_Activity_
Each record below must be retyped exactly, with nothing left out.

_Information shown_
= = =
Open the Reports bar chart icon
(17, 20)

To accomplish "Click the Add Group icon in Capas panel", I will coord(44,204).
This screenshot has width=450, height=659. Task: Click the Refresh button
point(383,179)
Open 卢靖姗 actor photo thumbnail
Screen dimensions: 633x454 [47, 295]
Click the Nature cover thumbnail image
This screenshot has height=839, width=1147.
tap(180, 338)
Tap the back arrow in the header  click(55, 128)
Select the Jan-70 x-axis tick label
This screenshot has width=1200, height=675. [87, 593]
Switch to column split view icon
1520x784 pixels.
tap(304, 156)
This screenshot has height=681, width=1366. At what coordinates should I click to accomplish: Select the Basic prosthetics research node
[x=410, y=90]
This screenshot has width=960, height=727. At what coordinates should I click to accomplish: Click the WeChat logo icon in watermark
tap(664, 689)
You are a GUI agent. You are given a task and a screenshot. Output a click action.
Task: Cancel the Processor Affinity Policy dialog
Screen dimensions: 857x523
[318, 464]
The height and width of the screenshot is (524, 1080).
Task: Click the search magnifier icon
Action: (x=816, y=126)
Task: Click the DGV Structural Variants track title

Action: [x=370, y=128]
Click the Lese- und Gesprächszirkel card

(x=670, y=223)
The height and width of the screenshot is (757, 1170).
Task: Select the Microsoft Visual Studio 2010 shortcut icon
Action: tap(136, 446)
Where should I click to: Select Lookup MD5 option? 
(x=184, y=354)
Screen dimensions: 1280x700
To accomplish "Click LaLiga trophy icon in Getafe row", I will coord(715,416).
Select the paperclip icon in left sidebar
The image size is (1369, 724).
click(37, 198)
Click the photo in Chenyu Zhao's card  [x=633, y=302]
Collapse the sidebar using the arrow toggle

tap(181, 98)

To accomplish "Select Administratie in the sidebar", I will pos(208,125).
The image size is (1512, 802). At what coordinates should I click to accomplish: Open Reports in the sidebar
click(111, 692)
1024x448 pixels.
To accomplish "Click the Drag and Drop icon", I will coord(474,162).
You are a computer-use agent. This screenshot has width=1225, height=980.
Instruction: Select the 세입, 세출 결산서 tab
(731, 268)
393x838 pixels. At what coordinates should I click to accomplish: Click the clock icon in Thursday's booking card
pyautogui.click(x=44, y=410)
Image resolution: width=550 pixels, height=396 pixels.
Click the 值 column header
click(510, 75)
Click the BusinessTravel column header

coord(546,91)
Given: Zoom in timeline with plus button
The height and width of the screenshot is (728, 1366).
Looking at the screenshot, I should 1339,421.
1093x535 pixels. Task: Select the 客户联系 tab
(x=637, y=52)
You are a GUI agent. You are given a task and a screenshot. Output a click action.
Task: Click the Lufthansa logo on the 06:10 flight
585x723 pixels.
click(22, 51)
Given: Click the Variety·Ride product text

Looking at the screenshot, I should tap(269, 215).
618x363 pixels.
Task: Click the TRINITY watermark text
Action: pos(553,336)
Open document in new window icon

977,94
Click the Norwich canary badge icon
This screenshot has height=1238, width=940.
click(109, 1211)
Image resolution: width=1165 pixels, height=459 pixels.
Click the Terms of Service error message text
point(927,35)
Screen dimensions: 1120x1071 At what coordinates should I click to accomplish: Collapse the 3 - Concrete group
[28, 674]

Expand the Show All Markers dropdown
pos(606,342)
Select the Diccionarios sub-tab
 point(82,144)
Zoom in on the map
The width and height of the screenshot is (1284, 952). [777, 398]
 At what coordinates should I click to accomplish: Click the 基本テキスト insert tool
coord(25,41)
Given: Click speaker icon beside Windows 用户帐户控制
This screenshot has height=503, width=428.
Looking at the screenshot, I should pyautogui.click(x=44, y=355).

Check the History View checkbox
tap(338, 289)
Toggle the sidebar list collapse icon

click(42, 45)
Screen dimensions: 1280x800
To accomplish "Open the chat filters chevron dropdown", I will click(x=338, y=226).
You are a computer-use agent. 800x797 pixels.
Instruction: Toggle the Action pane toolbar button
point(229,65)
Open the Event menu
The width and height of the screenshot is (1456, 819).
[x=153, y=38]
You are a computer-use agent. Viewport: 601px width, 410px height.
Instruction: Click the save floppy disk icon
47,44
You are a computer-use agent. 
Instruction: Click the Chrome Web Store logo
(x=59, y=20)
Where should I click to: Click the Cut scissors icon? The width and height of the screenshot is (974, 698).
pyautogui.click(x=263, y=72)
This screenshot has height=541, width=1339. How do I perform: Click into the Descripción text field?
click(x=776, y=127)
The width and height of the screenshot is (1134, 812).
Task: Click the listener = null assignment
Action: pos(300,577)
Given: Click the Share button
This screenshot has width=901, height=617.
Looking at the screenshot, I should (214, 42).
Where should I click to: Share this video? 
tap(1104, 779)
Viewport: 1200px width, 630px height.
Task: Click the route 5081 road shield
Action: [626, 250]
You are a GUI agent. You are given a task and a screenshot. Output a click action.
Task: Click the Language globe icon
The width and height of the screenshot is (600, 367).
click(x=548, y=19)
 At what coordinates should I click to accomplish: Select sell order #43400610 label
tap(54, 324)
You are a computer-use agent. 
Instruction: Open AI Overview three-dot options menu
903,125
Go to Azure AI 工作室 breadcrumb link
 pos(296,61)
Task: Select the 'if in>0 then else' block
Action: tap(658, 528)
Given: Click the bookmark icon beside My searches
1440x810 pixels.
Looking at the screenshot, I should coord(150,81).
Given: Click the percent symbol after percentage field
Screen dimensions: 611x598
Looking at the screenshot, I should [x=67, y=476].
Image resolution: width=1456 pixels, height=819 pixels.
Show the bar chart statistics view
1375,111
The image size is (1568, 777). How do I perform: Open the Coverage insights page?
= = =
_Solution_
Open the Reports bar chart icon
(17, 20)

To accomplish "Click the Add Group icon in Capas panel", I will coord(44,204).
This screenshot has width=450, height=659. Task: Click the Refresh button
point(383,179)
Open 卢靖姗 actor photo thumbnail
Screen dimensions: 633x454 [47, 295]
Click the Nature cover thumbnail image
This screenshot has height=839, width=1147.
tap(180, 338)
Tap the back arrow in the header  click(55, 128)
Select the Jan-70 x-axis tick label
This screenshot has width=1200, height=675. [87, 593]
Switch to column split view icon
1520x784 pixels.
tap(304, 156)
This screenshot has height=681, width=1366. At what coordinates should I click to accomplish: Select the Basic prosthetics research node
[x=410, y=90]
This screenshot has width=960, height=727. At what coordinates should I click to accomplish: Click the WeChat logo icon in watermark
tap(664, 689)
You are a GUI agent. You are given a task and a screenshot. Output a click action.
Task: Cancel the Processor Affinity Policy dialog
Screen dimensions: 857x523
[318, 464]
The height and width of the screenshot is (524, 1080).
Task: Click the search magnifier icon
Action: (x=816, y=126)
Task: Click the DGV Structural Variants track title

Action: [x=370, y=128]
Click the Lese- und Gesprächszirkel card

(x=670, y=223)
The height and width of the screenshot is (757, 1170).
Task: Select the Microsoft Visual Studio 2010 shortcut icon
Action: tap(136, 446)
Where should I click to: Select Lookup MD5 option? 
(x=184, y=354)
Screen dimensions: 1280x700
To accomplish "Click LaLiga trophy icon in Getafe row", I will coord(715,416).
Select the paperclip icon in left sidebar
The image size is (1369, 724).
click(37, 198)
Click the photo in Chenyu Zhao's card  [x=633, y=302]
Collapse the sidebar using the arrow toggle

tap(181, 98)

To accomplish "Select Administratie in the sidebar", I will pos(208,125).
The image size is (1512, 802). At what coordinates should I click to accomplish: Open Reports in the sidebar
click(111, 692)
1024x448 pixels.
To accomplish "Click the Drag and Drop icon", I will coord(474,162).
You are a computer-use agent. This screenshot has width=1225, height=980.
Instruction: Select the 세입, 세출 결산서 tab
(731, 268)
393x838 pixels. At what coordinates should I click to accomplish: Click the clock icon in Thursday's booking card
pyautogui.click(x=44, y=410)
Image resolution: width=550 pixels, height=396 pixels.
Click the 值 column header
click(510, 75)
Click the BusinessTravel column header

coord(546,91)
Given: Zoom in timeline with plus button
The height and width of the screenshot is (728, 1366).
Looking at the screenshot, I should 1339,421.
1093x535 pixels. Task: Select the 客户联系 tab
(x=637, y=52)
You are a GUI agent. You are given a task and a screenshot. Output a click action.
Task: Click the Lufthansa logo on the 06:10 flight
585x723 pixels.
click(22, 51)
Given: Click the Variety·Ride product text

Looking at the screenshot, I should tap(269, 215).
618x363 pixels.
Task: Click the TRINITY watermark text
Action: pos(553,336)
Open document in new window icon

977,94
Click the Norwich canary badge icon
This screenshot has height=1238, width=940.
click(109, 1211)
Image resolution: width=1165 pixels, height=459 pixels.
Click the Terms of Service error message text
point(927,35)
Screen dimensions: 1120x1071 At what coordinates should I click to accomplish: Collapse the 3 - Concrete group
[28, 674]

Expand the Show All Markers dropdown
pos(606,342)
Select the Diccionarios sub-tab
 point(82,144)
Zoom in on the map
The width and height of the screenshot is (1284, 952). [777, 398]
 At what coordinates should I click to accomplish: Click the 基本テキスト insert tool
coord(25,41)
Given: Click speaker icon beside Windows 用户帐户控制
This screenshot has height=503, width=428.
Looking at the screenshot, I should pyautogui.click(x=44, y=355).

Check the History View checkbox
tap(338, 289)
Toggle the sidebar list collapse icon

click(42, 45)
Screen dimensions: 1280x800
To accomplish "Open the chat filters chevron dropdown", I will click(x=338, y=226).
You are a computer-use agent. 800x797 pixels.
Instruction: Toggle the Action pane toolbar button
point(229,65)
Open the Event menu
The width and height of the screenshot is (1456, 819).
[x=153, y=38]
You are a computer-use agent. Viewport: 601px width, 410px height.
Instruction: Click the save floppy disk icon
47,44
You are a computer-use agent. 
Instruction: Click the Chrome Web Store logo
(x=59, y=20)
Where should I click to: Click the Cut scissors icon? The width and height of the screenshot is (974, 698).
pyautogui.click(x=263, y=72)
This screenshot has height=541, width=1339. How do I perform: Click into the Descripción text field?
click(x=776, y=127)
The width and height of the screenshot is (1134, 812).
Task: Click the listener = null assignment
Action: pos(300,577)
Given: Click the Share button
This screenshot has width=901, height=617.
Looking at the screenshot, I should (214, 42).
Where should I click to: Share this video? 
tap(1104, 779)
Viewport: 1200px width, 630px height.
Task: Click the route 5081 road shield
Action: [626, 250]
You are a GUI agent. You are given a task and a screenshot. Output a click action.
Task: Click the Language globe icon
The width and height of the screenshot is (600, 367).
click(x=548, y=19)
 At what coordinates should I click to accomplish: Select sell order #43400610 label
tap(54, 324)
You are a computer-use agent. 
Instruction: Open AI Overview three-dot options menu
903,125
Go to Azure AI 工作室 breadcrumb link
 pos(296,61)
Task: Select the 'if in>0 then else' block
Action: tap(658, 528)
Given: Click the bookmark icon beside My searches
1440x810 pixels.
Looking at the screenshot, I should coord(150,81).
Given: Click the percent symbol after percentage field
Screen dimensions: 611x598
Looking at the screenshot, I should [x=67, y=476].
Image resolution: width=1456 pixels, height=819 pixels.
Show the bar chart statistics view
1375,111
The image size is (1568, 777). How do I perform: Open the Coverage insights page?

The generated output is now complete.